A delightful book that encourages gardeners to pay closer attention to the subtle beauty of miniature landscapes and introduces one of the glories of Japanese gardens into American designs. The author writes entertainingly of mosses on rocks and walls, in containers, and as a lush ground cover, and he presents a gallery of his favorite moss species.


Product Details

ISBN-13: 9780881923704
Publisher: Timber Press, Incorporated
Publication date: 03/15/1997
Pages: 262
Product dimensions: 6.31(w) x 9.38(h) x 0.81(d)

About the Author

A former nurseryman and landscaper, George Schenk retired from business to pursue his related passions of designing and planting gardens and writing about them. He splits his time between gardens and residences in Seattle, North Vancouver, Auckland, and Manila. He is a specialist in the sculpture of the tribes of the Philippine Cordillera and is active in the effort to preserve their cultural heritage. Schenk is the author of several magazine articles and books. His book Moss Gardening won the Book Award of the American Horticultural Society; his The Complete Shade Gardener has been recognized by the society as one of America's seventy-five "Great American Garden Books."

Read an Excerpt

Mosses, lichens, and other cryptogams, collected on a trip, make elegant souvenirs of travel. No little gimcrack replicas of the Eiffel Tower or of Mickey Mouse, these. Rather, they are tokens rare and tasteful beyond price. In fact, you could not buy them if you tried. And so, bits and pieces of any likable, lowly plants that one discovers in trekking the world are apt to be wrapped in a tissue and pocketed, or (in the case of the premeditative, prepared collector) plastic-bagged and satcheled. We collectors must, of course, take care to prevent the importation of pests along with our trophies. We must, as well, give the plants protective care during the trip and afterward at home.

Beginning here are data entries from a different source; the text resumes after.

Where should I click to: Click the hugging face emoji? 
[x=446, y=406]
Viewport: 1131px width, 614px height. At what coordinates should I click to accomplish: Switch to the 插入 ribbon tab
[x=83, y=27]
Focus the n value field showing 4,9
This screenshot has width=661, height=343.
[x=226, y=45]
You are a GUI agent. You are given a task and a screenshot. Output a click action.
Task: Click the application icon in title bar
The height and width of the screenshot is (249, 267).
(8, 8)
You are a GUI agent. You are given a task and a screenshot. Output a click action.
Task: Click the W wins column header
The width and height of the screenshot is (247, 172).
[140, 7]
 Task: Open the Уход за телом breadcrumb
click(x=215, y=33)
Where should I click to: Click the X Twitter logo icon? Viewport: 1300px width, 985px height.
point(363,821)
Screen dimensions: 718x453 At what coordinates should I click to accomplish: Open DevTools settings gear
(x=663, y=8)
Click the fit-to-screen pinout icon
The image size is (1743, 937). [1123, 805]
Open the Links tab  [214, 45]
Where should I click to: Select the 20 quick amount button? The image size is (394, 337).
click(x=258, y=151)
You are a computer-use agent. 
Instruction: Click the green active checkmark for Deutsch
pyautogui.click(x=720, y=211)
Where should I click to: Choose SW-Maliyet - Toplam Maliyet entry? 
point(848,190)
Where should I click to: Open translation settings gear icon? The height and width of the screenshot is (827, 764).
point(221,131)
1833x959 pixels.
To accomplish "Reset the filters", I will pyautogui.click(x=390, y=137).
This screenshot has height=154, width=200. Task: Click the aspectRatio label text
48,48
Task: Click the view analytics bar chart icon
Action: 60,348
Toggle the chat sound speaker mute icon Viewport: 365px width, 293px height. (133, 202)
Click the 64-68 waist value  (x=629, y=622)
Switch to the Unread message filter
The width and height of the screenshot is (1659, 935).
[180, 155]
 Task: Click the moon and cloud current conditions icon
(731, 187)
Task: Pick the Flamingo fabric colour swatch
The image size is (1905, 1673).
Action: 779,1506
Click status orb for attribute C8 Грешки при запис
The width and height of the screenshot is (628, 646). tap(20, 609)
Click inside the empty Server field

On motor trips during the summer, mosses and any of the other primitive miniatures that have been collected when dry and dormant should be left dry for the trip and kept away from heat as much as possible. Then, too, they must be kept in a place where they will not get crushed. Where to put them? If one travels with friends or family in a vehicle packed to the gunnels (the usual situation), there may yet be one remaining spot of available space and safety: beneath the front seat. This happens to be one of the better places even if the vehicle is not crowded, a location insulated from direct sun and below the worst of the buildup of heat when the vehicle is parked with windows closed. But be sure, before placing plants upon it, that the floor does not heat up with the running of the engine.

Plants that are to be stashed under the seat should be closed in bags or wrapped in newspaper or cloth to keep any draft from reaching them, since a breeze from the vehicle's air vent or air-conditioning could be damaging. On arrival home, the summer-dry plants, set out in the open, will wake up quickly and start growing (or start thinking about it) as soon as autumn rains have begun. Mosses and other primitive miniatures collected in moist condition are especially sensitive to heat during travel. Seal them in plastic bags and place them on ice in a portable food cooler, if you can squeeze them in. Small hope, so I find in my own travels with friends. Soft drinks or wine and cheese take precedence. In that circumstance, my only recourse has been to place any moist plants under the seat.